§ Task instructions:
Could you output every record below exactly as it appears?

§ Material shown:
--*--
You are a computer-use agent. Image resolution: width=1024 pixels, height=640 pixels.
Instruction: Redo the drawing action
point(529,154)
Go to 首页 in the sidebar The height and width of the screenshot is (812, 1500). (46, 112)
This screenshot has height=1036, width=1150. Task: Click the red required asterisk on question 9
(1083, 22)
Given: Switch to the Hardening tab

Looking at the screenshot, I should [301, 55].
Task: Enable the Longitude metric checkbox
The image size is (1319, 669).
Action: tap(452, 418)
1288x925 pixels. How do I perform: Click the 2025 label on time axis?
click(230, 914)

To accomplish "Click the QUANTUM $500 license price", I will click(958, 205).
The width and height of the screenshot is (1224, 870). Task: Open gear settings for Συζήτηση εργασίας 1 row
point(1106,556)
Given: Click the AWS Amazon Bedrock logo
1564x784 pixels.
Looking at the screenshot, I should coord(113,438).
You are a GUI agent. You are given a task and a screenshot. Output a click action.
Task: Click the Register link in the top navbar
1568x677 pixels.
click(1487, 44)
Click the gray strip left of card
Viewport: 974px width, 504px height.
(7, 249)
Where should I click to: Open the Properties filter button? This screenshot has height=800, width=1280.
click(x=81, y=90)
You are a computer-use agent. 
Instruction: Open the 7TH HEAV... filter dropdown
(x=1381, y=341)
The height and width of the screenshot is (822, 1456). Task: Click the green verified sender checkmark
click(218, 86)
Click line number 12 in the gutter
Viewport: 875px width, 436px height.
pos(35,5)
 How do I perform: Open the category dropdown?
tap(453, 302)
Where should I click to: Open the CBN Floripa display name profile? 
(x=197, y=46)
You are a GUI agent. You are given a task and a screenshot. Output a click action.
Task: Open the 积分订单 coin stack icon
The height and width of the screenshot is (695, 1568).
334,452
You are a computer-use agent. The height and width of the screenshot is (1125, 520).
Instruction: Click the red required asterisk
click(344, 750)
--*--
§ Answer section:
You are a computer-use agent. Image resolution: width=1024 pixels, height=640 pixels.
Instruction: Redo the drawing action
point(529,154)
Go to 首页 in the sidebar The height and width of the screenshot is (812, 1500). (46, 112)
This screenshot has height=1036, width=1150. Task: Click the red required asterisk on question 9
(1083, 22)
Given: Switch to the Hardening tab

Looking at the screenshot, I should [301, 55].
Task: Enable the Longitude metric checkbox
The image size is (1319, 669).
Action: tap(452, 418)
1288x925 pixels. How do I perform: Click the 2025 label on time axis?
click(230, 914)

To accomplish "Click the QUANTUM $500 license price", I will click(958, 205).
The width and height of the screenshot is (1224, 870). Task: Open gear settings for Συζήτηση εργασίας 1 row
point(1106,556)
Given: Click the AWS Amazon Bedrock logo
1564x784 pixels.
Looking at the screenshot, I should coord(113,438).
You are a GUI agent. You are given a task and a screenshot. Output a click action.
Task: Click the Register link in the top navbar
1568x677 pixels.
click(1487, 44)
Click the gray strip left of card
Viewport: 974px width, 504px height.
(7, 249)
Where should I click to: Open the Properties filter button? This screenshot has height=800, width=1280.
click(x=81, y=90)
You are a computer-use agent. 
Instruction: Open the 7TH HEAV... filter dropdown
(x=1381, y=341)
The height and width of the screenshot is (822, 1456). Task: Click the green verified sender checkmark
click(218, 86)
Click line number 12 in the gutter
Viewport: 875px width, 436px height.
pos(35,5)
 How do I perform: Open the category dropdown?
tap(453, 302)
Where should I click to: Open the CBN Floripa display name profile? 
(x=197, y=46)
You are a GUI agent. You are given a task and a screenshot. Output a click action.
Task: Open the 积分订单 coin stack icon
The height and width of the screenshot is (695, 1568).
334,452
You are a computer-use agent. The height and width of the screenshot is (1125, 520).
Instruction: Click the red required asterisk
click(344, 750)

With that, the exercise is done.